Four Southeast Asian bourses announced Wednesday (2 February) they plan to develop a trading link that is expected to go live by the end of 2011 as the region’s exchanges seek to boost trading volumes and allow investors greater access to other markets in the region.

The exchanges operated by Singapore Exchange Ltd, Bursa Malaysia Bhd, the Philippine Stock Exchange Inc and the Stock Exchange of Thailand will develop the Asean Trading Link, which takes it name from the Association of Southeast Asian Nations. It aims to electronically interconnect the participating markets and enable investors to buy or sell shares in any of them, settling the transactions in their home market.

Some of the technology will be provided by NYSE Euronext, which operates exchanges that cross borders in the U.S. and Europe. The exchanges said they have invited tenders to build the link.

The system is a step toward the way trading works in the West, where hedge funds and other big traders have the ability to jump from market to market looking for the best opportunities and best prices.

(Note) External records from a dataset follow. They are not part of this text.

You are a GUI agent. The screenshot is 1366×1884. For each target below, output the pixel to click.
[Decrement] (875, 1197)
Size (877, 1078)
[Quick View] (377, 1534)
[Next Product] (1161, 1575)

But some analysts believe it may not necessarily work in Asia, where the relative size of the exchanges differs.

“The smaller exchanges may well lose customers to the dominant exchange, in this case Singapore. Malaysia and Singapore had such an arrangement many years ago and it failed. Even on the Asean link, they have been talking for the past several years but not made much progress,” said an analyst with an international bank, who declined to be named due to company policy.

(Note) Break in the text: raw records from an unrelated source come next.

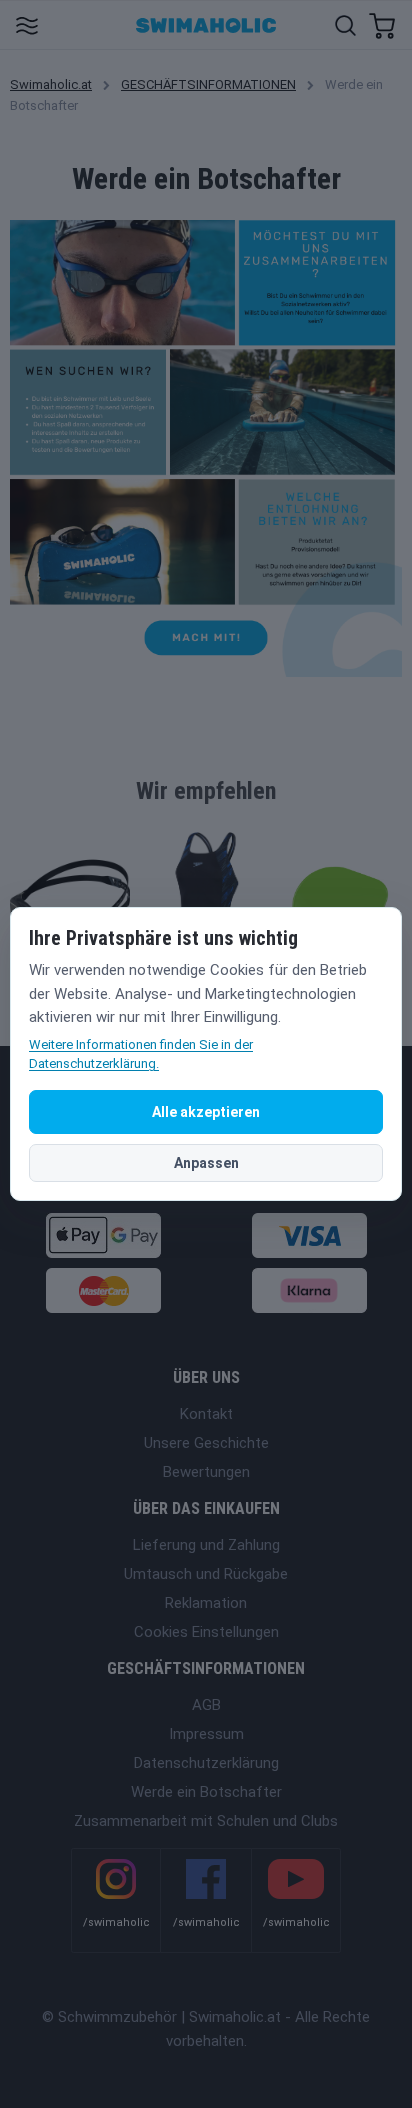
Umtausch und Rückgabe (206, 1574)
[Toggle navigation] (26, 24)
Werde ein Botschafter (206, 1792)
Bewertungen (206, 1472)
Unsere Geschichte (206, 1443)
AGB (206, 1705)
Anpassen (206, 1163)
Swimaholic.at (51, 84)
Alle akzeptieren (206, 1112)
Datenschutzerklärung (206, 1763)
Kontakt (206, 1414)
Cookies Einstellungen (206, 1632)
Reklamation (206, 1603)
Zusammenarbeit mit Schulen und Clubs (206, 1821)
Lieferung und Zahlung (206, 1545)
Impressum (206, 1734)
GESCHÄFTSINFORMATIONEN (208, 84)
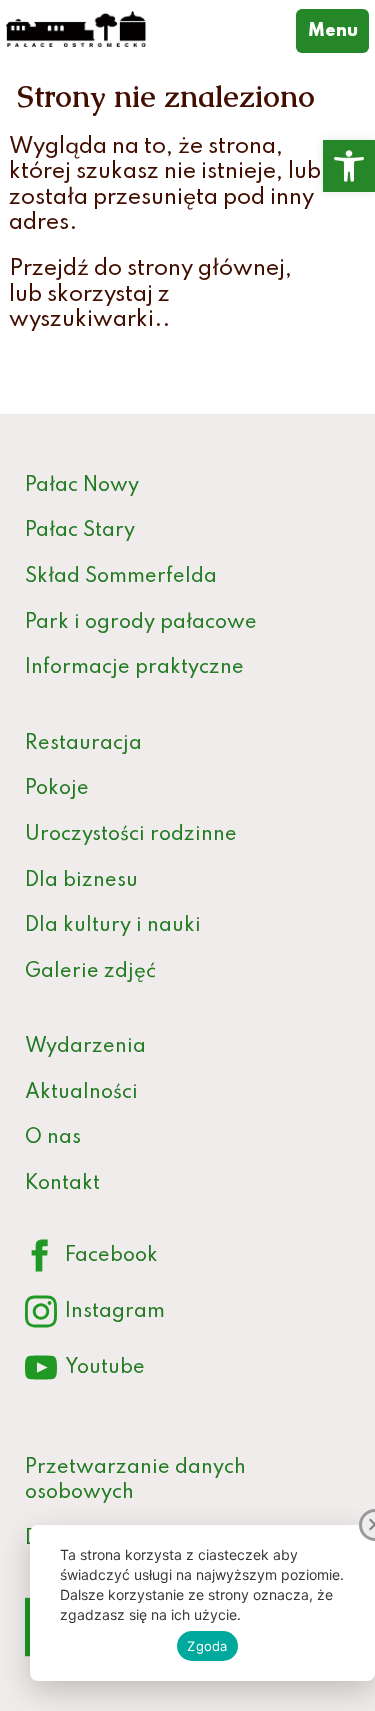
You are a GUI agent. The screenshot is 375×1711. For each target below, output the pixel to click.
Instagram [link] (95, 1316)
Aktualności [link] (81, 1093)
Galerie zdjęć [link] (90, 972)
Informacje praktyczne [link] (134, 668)
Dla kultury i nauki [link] (113, 926)
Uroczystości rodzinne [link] (131, 835)
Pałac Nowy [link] (82, 486)
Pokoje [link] (57, 789)
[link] (349, 166)
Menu (338, 30)
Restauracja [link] (83, 744)
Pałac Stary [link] (80, 531)
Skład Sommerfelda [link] (121, 577)
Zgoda (207, 1646)
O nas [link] (53, 1138)
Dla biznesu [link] (81, 881)
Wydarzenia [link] (85, 1047)
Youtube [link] (85, 1372)
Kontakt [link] (62, 1184)
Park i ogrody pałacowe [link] (141, 623)
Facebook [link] (91, 1260)
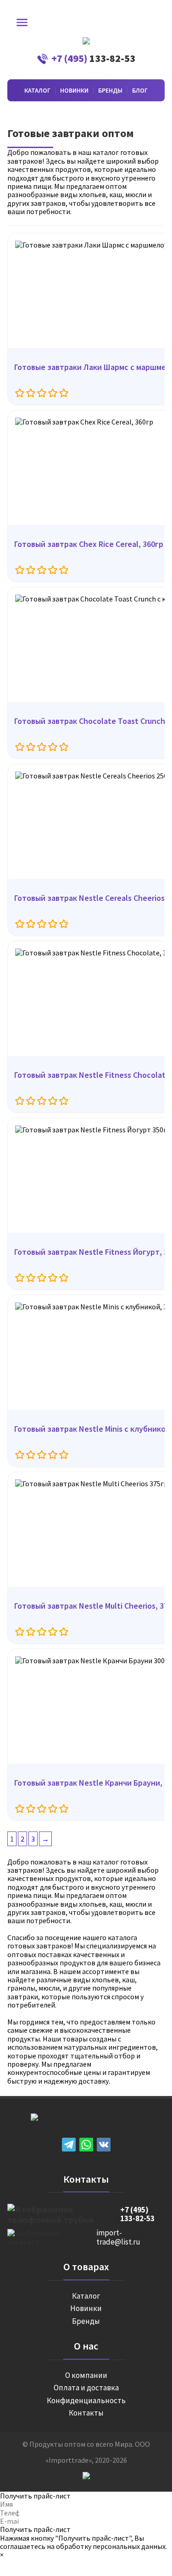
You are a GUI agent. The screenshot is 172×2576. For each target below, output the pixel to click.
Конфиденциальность (86, 2400)
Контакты (86, 2413)
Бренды (110, 90)
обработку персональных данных (111, 2546)
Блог (140, 90)
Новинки (74, 90)
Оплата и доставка (86, 2388)
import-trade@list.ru (118, 2237)
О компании (86, 2375)
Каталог (37, 90)
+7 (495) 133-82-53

The Indonesia Stock Exchange, which was a part of the proposed Asean Link earlier, was absent from the announcement today and no information was given on whether the nation had pulled out of the pact.

Still, the move shows how competition is revving up as the region’s markets look for incentives to draw traders and company listings. A similar dynamic is pushing the Singapore Exchange’s bid to acquire Australia’s ASX Ltd and slowly growing regulatory acceptance of alternative trading areas like dark pools.

SGX Aims Big

Singapore Exchange has perhaps been the most proactive bourse in the region in the last year since Chief Executive Magnus Bocker took office in its attempts to develop the bourse into a leading global platform.

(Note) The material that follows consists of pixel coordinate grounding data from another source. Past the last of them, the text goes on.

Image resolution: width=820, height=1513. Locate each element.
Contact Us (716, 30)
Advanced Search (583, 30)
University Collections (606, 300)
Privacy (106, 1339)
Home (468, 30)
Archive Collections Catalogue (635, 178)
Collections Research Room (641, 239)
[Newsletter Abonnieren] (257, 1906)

In October, Singapore Exchange announced an US$8.3 billion offer for all the shares of ASX, the operator of the Australian Securities Exchange, in a deal that would create the world’s fifth largest listed exchange operator.

Market observers say the merged entity would have access to a combined US$1.9 trillion market which could pose a threat to major Asian exchanges in Hong Kong and Tokyo by luring away big fee-paying clients like high-frequency traders and companies seeking to raise capital in deep and liquid markets.

Singapore Exchange said last month it will launch the world’s fastest trading engine, ‘SGX Reach’, on 15 August to enhance the island nation’s position as a trading hub and help global investors participate in the growth of economies in Asia.

It also announced that it would eliminate its 90-minute lunch period from 1 March to give investors a bigger trading window.

In October last year, a joint venture between Singapore Exchange and Chi-X Global Inc received approval from the Monetary Authority of Singapore to become a recognized market operator for an Asia-Pacific alternative trading platform, or dark pool – an electronic trading venue where money managers trade large blocks of shares anonymously.